I had always known that Windows had this idea of a base kernel with subsytems, both a Windows subsystem as well as a POSIX subsystem. I hadn’t used Windows much in years, so I didn’t know the status of what you could do with Windows in current times.

WSL was an effort inside of Microsoft researching real time translation of Linux system calls into Windows OS system calls, and derived from their work in working with Android apps to run on Windows 10 Mobile.

What is WSL really?

Throughout the years, there have been a number of ways to run “unix” or posix commands on Windows with some sort of bash shell for those who are Linux people to get by when working on Windows. WSL is much more than that though.

WSL is not CygWin nor MinGW.

Those are great tools, but not a complete subsystem like WSL that integrates into the Windows OS

WSL is not a container nor VM running Linux

WSL is part of the OS, a subsystem just like Windows itself and equal footing and not just an accessory program

WSL is currently like having Ubuntu on Windows

When you run WSL, you have an Ubuntu installation you can do all the same things for the most part you would if you were running on a VM or bare metal.

On WSL, there exists a regular Linux file system with Windows fixed drives mounted as /mnt/<drive letter> so that you have access to you Windows files as well.

It’s also an excellent development platform as now one can develop both for Windows or Linux.

Using WSL

It’s part of the Windows OS, so it just needs to be set up to run.

Basically, it can be enabled through enabling developer mode and turning on the WSL feature in Settings->Update & Security, as detailed in this article

Or using a simple PowerShell command as detailed in this article

Enable-WindowsOptionalFeature -Online -FeatureName Microsoft-Windows-Subsystem-Linux

It can also be run as a specific user if desired

LxRun.exe /setdefaultuser <new_name>

What does WSL mean for XtraBackup?

Since there aren’t any Windows binaries XtraBackup, one has to either use a Docker container or WSL.

For WSL, it is Ubuntu. So, to install XtraBackup for WSL, install XtraBackup as it would be installed on Ubuntu! Yes, that easy.

Setting up XtraBackup on WSL

The current Ubuntu version for WSL is xenial, so that is the version, using lsb-release to get the right package version.The lsb package will need to be installed to make it work.

apt-get update
apt-get install lsb
wget https://repo.percona.com/apt/percona-release_0.1-4.$(lsb_release -sc)_all.deb
sudo dpkg -i percona-release_0.1-4.$(lsb_release -sc)_all.deb
sudo apt-get update
sudo apt-get install percona-xtrabackup-24

The MySQL version on the server was installed from Bitnami’s WAMP package which installs MySQL in C:\Bitnami\wampstack-7.1.7-0\mysql\data, but we modified the datadir to be in C:\mysqldata, which is accessible as /mnt/c/mysqldata in WSL.

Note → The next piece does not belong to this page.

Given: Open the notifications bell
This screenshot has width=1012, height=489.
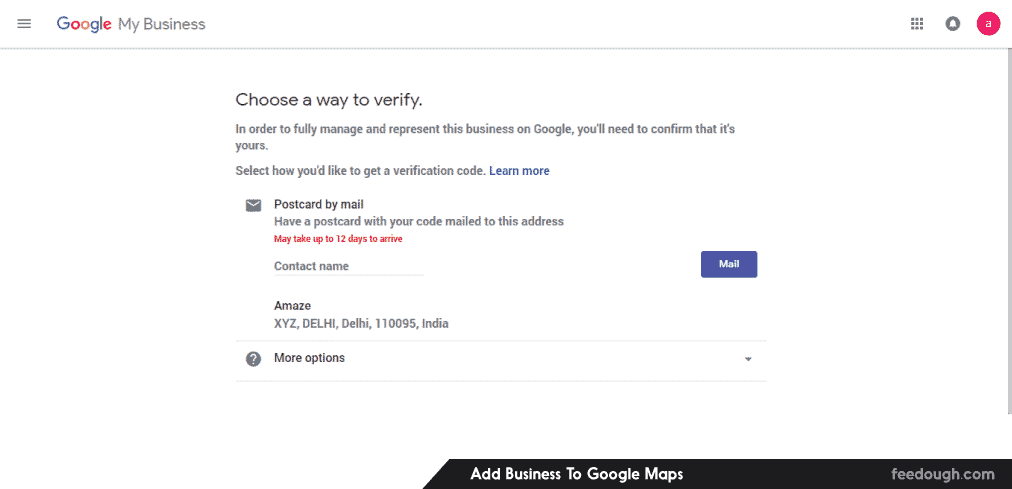Looking at the screenshot, I should pyautogui.click(x=953, y=24).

The first thing is to decide where to back up data.

IMPORTANT: the current version of Windows, WSL cannot access USB drives, so you if data needs to be on a detachable USB drive, it’ll need to be copied from the attached storage to the USB drive. The current insider release does address this and soon this problem won’t exist on regular releases.

For a backup directory, In our case, we chose C:\backups for simplicity.

mkdir /mnt/c/backups

So, with a running MySQL instance and a place to create backups, XtraBackup can be run via innobackupex

innobackupex --datadir=/mnt/c/mysqldata /mnt/c/backups
innobackupex --apply-log /mnt/c/backups/2017-09-xxx

And That’s it! Now you can have yet another way to back up MySQL on Windows!